Ironically, the train users which are likely to have the shortest waits get the grand stations, while the bus users with the longer waits get shoved outdoors. I’d love to see our Councillors asking a few questions about why there are no heated waiting areas, the success or failure of the current transitway heated shelters, and maybe even hear from some transit users as how they rate unheated stations. As it is now, I feel Council is sleepwalking into a design choice that is not well understood.
Stairway to Heaven
A number of those unheated stations will have escalators in them. For reasons of economy of space and funds, there will not be two way escalators (one up, one down). Instead, the single escalator will run in the preferred rush hour direction, sometimes up, sometimes down. People won’t be confused by this reversing flow because the stations are so well designed users will just intuitively know whether they should head for the escalator or the manual staircase, which may be in different locations in our new stations.
Our stations will be closed during the wee hours. So those escalators will carry people with snowy boots and collect moisture and salt and grit all day, then shut down at midnight for a six hour nap in the minus 30. At six am someone out on Belfast road will push a button and the escalators will silently begin rolling again. I have repeatedly asked the city engineers planning this system to identify some locations with outdoor escalators in a continental climate, but never got an answer. RTG was no better, simply assuring me that the contract calls for heavy duty escalators and there are penalty clauses of they don’t work. Yeah, fine, but where are there escalators running unheated in a winter like ours? It’s not like we can tear them out later if they don’t work, since we are depending on the volume of passengers they carry (more, apparently, than a manual staircase can) for the stations to work.
I get the feeling that Council is rushing too much on the Confederation Line. It takes time to absorb just what is being offered. Thus far, staff are giving a good sales pitch, pointing out the nifty neat stuff. The glamour. The sizzle.
But I haven’t seen an itemization of what compromises where made to get here. Councillors and the public may still have memories of earlier PR extolling planned features that have in fact disappeared.

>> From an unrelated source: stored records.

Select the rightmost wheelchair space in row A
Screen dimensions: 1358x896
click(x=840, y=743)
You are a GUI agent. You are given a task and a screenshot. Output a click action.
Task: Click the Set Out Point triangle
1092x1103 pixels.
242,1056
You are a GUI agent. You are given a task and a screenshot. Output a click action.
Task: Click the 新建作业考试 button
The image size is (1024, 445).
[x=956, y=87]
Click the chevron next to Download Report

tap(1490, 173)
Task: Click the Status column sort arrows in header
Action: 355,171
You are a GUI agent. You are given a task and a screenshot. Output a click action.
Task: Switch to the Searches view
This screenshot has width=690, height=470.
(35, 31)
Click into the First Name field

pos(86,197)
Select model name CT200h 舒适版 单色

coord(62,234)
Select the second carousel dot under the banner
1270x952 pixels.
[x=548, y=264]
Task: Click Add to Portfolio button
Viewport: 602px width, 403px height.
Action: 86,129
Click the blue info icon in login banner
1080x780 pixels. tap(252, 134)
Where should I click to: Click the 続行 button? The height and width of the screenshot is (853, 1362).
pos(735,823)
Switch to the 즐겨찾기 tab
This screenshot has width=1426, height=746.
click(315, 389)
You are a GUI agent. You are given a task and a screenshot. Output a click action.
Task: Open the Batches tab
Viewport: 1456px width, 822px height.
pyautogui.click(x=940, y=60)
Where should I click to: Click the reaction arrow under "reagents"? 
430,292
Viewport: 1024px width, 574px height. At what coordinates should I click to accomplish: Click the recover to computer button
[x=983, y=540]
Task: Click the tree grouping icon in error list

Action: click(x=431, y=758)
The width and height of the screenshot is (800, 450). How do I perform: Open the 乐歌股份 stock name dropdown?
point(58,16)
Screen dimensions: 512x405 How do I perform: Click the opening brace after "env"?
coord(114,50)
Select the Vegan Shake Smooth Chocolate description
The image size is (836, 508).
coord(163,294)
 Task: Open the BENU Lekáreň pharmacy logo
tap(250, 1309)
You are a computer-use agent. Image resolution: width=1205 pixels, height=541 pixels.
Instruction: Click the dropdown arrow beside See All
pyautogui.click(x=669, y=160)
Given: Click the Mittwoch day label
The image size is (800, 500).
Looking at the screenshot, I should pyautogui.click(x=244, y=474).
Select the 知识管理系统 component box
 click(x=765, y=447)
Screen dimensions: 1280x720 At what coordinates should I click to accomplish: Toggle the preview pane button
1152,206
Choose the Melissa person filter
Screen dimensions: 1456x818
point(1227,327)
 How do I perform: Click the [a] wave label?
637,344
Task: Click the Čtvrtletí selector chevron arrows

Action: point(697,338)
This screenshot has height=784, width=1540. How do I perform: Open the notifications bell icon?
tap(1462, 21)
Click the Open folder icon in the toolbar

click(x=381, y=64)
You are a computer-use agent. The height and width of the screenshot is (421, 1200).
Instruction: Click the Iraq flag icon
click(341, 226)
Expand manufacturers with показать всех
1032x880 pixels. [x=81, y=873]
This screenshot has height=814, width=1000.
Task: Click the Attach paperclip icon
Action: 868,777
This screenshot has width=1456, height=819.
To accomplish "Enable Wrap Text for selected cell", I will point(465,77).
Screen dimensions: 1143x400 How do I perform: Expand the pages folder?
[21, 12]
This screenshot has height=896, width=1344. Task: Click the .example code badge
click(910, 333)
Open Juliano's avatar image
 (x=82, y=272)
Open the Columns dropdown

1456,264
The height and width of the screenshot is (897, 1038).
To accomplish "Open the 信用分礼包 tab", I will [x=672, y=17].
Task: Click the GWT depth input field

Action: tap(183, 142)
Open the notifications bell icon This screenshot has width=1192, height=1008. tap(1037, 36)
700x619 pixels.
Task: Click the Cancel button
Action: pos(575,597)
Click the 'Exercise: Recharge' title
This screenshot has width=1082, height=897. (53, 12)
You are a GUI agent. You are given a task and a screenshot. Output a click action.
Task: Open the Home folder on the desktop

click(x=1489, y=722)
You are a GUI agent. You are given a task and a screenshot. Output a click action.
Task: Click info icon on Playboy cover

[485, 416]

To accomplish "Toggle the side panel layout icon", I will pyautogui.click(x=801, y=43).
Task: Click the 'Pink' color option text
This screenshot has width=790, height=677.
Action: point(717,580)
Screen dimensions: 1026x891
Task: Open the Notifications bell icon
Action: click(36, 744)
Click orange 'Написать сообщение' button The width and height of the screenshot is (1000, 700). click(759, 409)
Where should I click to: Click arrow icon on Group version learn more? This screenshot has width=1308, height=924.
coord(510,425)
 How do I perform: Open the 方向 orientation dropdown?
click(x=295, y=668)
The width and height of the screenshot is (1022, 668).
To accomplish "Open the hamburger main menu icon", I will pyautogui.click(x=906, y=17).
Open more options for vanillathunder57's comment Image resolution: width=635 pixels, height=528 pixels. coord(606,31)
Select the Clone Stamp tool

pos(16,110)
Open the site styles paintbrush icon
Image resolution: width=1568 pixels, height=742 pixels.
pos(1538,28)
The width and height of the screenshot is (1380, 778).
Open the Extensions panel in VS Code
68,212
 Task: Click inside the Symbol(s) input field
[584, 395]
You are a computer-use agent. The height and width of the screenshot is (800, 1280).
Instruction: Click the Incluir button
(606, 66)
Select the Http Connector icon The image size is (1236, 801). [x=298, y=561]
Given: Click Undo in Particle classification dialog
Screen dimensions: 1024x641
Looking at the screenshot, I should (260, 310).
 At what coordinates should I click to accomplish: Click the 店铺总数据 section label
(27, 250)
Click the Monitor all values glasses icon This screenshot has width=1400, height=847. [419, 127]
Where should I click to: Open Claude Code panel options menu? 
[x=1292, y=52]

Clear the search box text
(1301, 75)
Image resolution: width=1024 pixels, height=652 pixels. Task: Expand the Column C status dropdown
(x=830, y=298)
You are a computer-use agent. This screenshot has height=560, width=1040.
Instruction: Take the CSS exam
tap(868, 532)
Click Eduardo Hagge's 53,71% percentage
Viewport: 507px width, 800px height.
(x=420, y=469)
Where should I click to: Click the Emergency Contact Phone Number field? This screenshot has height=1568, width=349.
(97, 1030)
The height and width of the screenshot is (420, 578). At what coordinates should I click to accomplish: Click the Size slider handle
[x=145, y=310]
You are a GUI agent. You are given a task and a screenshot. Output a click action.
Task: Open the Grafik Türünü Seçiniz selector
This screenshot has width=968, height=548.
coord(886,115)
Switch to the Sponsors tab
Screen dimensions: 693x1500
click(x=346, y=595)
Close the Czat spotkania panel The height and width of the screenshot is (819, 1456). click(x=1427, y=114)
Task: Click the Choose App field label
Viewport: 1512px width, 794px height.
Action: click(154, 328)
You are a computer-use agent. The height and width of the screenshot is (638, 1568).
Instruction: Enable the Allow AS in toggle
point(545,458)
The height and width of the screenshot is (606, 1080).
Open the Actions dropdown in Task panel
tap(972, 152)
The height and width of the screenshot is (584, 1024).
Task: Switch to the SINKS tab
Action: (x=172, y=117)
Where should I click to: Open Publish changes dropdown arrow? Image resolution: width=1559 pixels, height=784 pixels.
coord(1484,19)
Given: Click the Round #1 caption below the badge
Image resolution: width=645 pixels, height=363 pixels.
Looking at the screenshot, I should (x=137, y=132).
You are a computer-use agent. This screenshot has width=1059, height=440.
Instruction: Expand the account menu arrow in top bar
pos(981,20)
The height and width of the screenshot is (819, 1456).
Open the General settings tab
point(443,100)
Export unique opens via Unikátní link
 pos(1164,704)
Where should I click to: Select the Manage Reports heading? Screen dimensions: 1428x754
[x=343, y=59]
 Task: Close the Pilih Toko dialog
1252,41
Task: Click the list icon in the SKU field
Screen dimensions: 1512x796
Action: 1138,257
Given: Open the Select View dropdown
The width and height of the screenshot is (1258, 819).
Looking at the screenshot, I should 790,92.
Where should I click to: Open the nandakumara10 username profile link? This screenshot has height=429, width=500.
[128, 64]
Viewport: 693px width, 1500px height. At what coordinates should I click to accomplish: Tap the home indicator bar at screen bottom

It was a bit of a challenge to get citizen and user input at the earlier planning stages, when there were so many options being considered. But now that there is a plan, is it too much to set up various users groups to run through the details? When our Community Association asked to meet with staff to run through the station designs in our neighborhood, we were told that might occur in February, after the contract is signed. You know, when it’s too late.